Petron suffered from a financial hemorrhage last year – ending up with P11.4 billion net loss, although it already started shifting ground to a positive bottom line in the last quarter of 2020 because of reinforced fuel demand then.
“The industry looks sad. Power demand is low; fuel demand is very low. We thought our lives will improve this year, but it appears, it will not really improve this year compared to last year,” Ang stressed.
Based on how things stand today, particularly with the niggling impact of the pandemic, the Petron chief executive’s overall forecast as to when the economy really gains traction will be in 2023.

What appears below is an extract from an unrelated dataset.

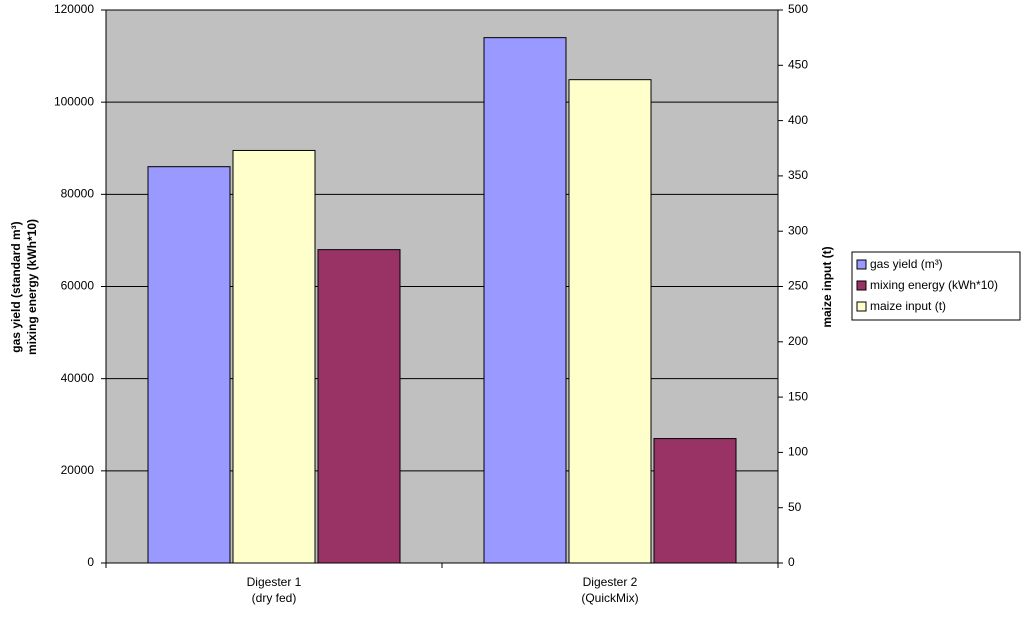 This screenshot has width=1024, height=618. What do you see at coordinates (798, 341) in the screenshot?
I see `y2-tick-label: 200` at bounding box center [798, 341].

“It might still be difficult for the Philippine economy to recover next year. So we’re now looking at 2023,” he pointed out.
Ang echoed the call for accelerated vaccination program, so the targeted ‘herd immunity’ for the population could be achieved sooner; and subsequently, this could lead to return to higher degree of normalcy in the country that in the process could stimulate broader economic activities.
And while the country is traversing its toughest economic stress test, Ang noted that the company will be pursuing the registration of its Limay refinery as an economic zone locator at the Authority of the Freeport Area of Bataan (AFAB), so it can save it from closure and can also keep the employment of its workers.
He said the oil firm is currently working on all documentary requirements required by various relevant government agencies – including those with AFAB, Bureau of Internal Revenue (BIR), Bureau of Customs, Department of Finance (DOF) and the Department of Energy.
The refining facility will be on four-month temporary shutdown (starting February this year); and is targeted to resume operations once the company completes all of its requirements for ecozone accreditation.
Petron’s Limay refinery in Bataan has 180,000 barrels per day capacity, and it is now the only remaining refining facility in the country.